First things first, we need to stop cosigning the terrorism done with our tax dollars.
Jimmy Carter talked about human rights, then restored military aid to the coup leaders of el salvador after the 4 north american nuns were tortured and killed, and at least 1,000 salvadorans were turning up in an infamous dump and elsewhere, massacred, tortured, and killed because they were for democracy and human rights.
luv it though when perpetrators (the word seems a little too strong) seek to join our human rights coalition.
they do give lots of people like me hope, but there is a violent unspoken sacrifice silenced at the same time if we are fooled into thinking they are leaders of anti-terrorist movements. In reality they are the good cop face to the bad cop.
-hank
Joni LeViness <myths16@cox.net> wrote:
I liked Fisk's take on it.
Banality and barefaced lies
Here in America, I stare at the land in which I live and see a landscape
I do not recognise
By Robert Fisk
12/23/06 "The Independent" -- -- I call it the Alice in Wonderland
effect. Each time I tour the United States, I stare through the looking
glass at the faraway region in which I live and work for The Independent
- the Middle East - and see a landscape which I do no recognise, a
distant tragedy turned, here in America, into a farce of hypocrisy and
banality and barefaced lies. Am I the Cheshire Cat? Or the Mad Hatter?
I picked up Jimmy Carter's new book, Palestine: Peace Not Apartheid at
San Francisco airport, and zipped through it in a day. It's a good,
strong read by the only American president approaching sainthood.
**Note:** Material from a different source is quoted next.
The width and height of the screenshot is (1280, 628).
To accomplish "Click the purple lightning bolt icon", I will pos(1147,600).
Carter
lists the outrageous treatment meted out to the Palestinians, the
Israeli occupation, the dispossession of Palestinian land by Israel, the
brutality visited upon this denuded, subject population, and what he
calls "a system of apartheid, with two peoples occupying the same land
but completely separated from each other, with Israelis totally dominant
and suppressing violence by depriving Palestinians of their basic human
rights".
Carter quotes an Israeli as saying he is "afraid that we are moving
towards a government like that of South Africa, with a dual society of
Jewish rulers and Arabs subjects with few rights of citizenship...". A
proposed but unacceptable modification of this choice, Carter adds, "is
the taking of substantial portions of the occupied territory, with the
remaining Palestinians completely surrounded by walls, fences, and
Israeli checkpoints, living as prisoners within the small portion of
land left to them".
Needless to say, the American press and television largely ignored the
appearance of this eminently sensible book - until the usual Israeli
lobbyists began to scream abuse at poor old Jimmy Carter, albeit that he
was the architect of the longest lasting peace treaty between Israel and
an Arab neighbour - Egypt - secured with the famous 1978 Camp David
accords. The New York Times ("All the News That's Fit to Print", ho!
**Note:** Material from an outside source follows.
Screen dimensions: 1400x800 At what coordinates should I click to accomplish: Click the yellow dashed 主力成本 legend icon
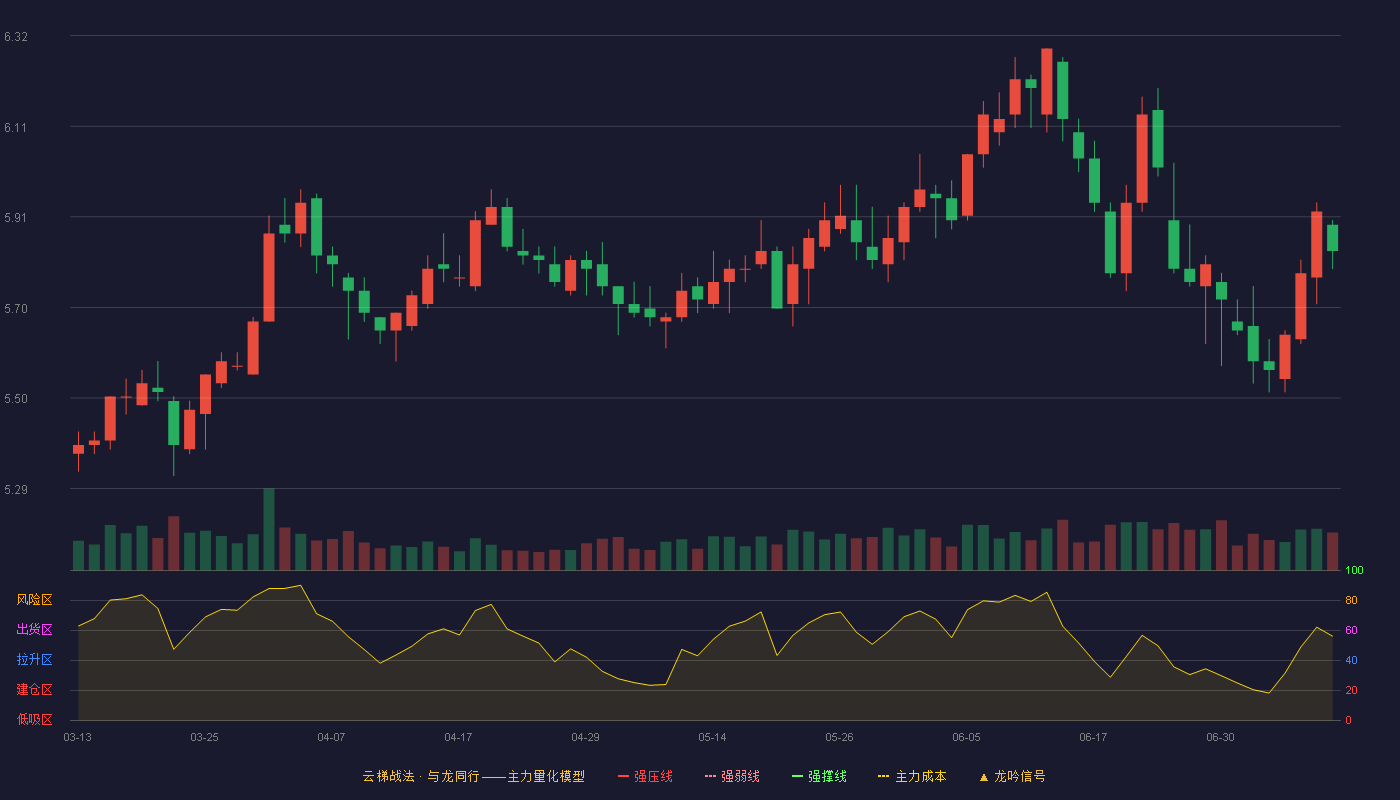(x=884, y=776)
ho!) then felt free to tell its readers that Carter had stirred "furore
among Jews" with his use of the word "apartheid". The ex-president
replied by mildly (and rightly) pointing out that Israeli lobbyists had
produced among US editorial boards a "reluctance to criticise the
Israeli government".
Typical of the dirt thrown at Carter was the comment by Michael Kinsley
in The New York Times (of course) that Carter "is comparing Israel to
the former white racist government of South Africa". This was followed
by a vicious statement from Abe Foxman of the Anti-Defamation League,
who said that the reason Carter gave for writing this book "is this
shameless, shameful canard that the Jews control the debate in this
country, especially when it comes to the media. What makes this serious
is that he's not just another pundit, and he's not just another analyst.
He is a former president of the United States".
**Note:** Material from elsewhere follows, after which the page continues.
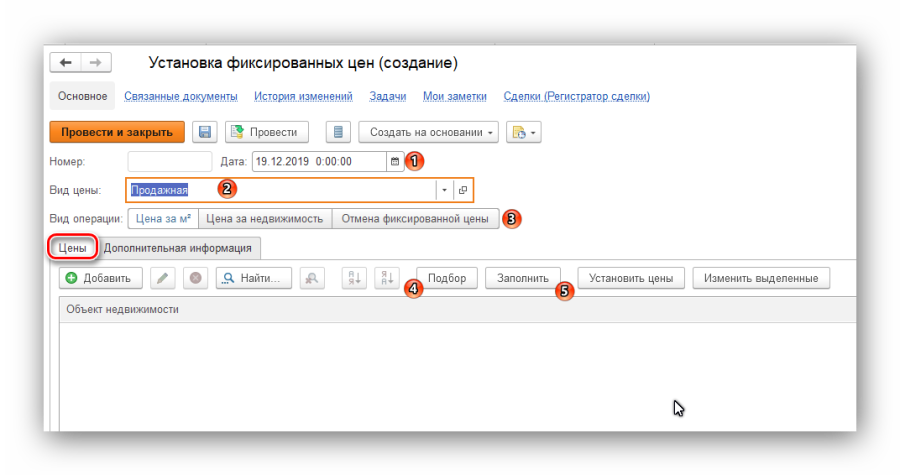Save document with the floppy disk icon
The image size is (900, 475).
click(x=205, y=132)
But well, yes, that's the point, isn't it? This is no tract by a Harvard
professor on the power of the lobby. It's an honourable, honest account
by a friend of Israel as well as the Arabs who just happens to be a fine
American ex-statesman. Which is why Carter's book is now a best-seller -
and applause here, by the way, for the great American public that bought
the book instead of believing Mr Foxman.
But in this context, why, I wonder, didn't The New York Times and the
other gutless mainstream newspapers in the United States mention
Israel's cosy relationship with that very racist apartheid regime in
South Africa which Carter is not supposed to mention in his book? Didn't
Israel have a wealthy diamond trade with sanctioned, racist South
Africa? Didn't Israel have a fruitful and deep military relationship
with that racist regime? Am I dreaming, looking-glass-like, when I
recall that in April of 1976, Prime Minister John Vorster of South
Africa - one of the architects of this vile Nazi-like system of
apartheid - paid a state visit to Israel and was honoured with an
official reception from Israeli prime minister Menachem Begin, war hero
Moshe Dayan and future Nobel prize-winner Yitzhak Rabin? This of course,
certainly did not become part of the great American debate on Carter's book.
At Detroit airport, I picked up an even slimmer volume, the
Baker-Hamilton Iraq Study Group Report - which doesn't really study Iraq
at all but offers a few bleak ways in which George Bush can run away
from this disaster without too much blood on his shirt. After chatting
to the Iraqis in the green zone of Baghdad - dream zone would be a more
accurate title - there are a few worthy suggestions (already predictably
rejected by the Israelis): a resumption of serious Israeli-Palestinian
peace talks, an Israeli withdrawal from Golan, etc. But it's written in
the same tired semantics of right-wing think tanks - the language, in
fact, of the discredited Brookings Institution and of my old mate, the
messianic New York Times columnist Tom Friedman - full of "porous"
borders and admonitions that "time is running out".
The clue to all this nonsense, I discovered, comes at the back of the
report where it lists the "experts" consulted by Messrs Baker, Hamilton
and the rest. Many of them are pillars of the Brookings Institution and
there is Thomas Freedman of The New York Times.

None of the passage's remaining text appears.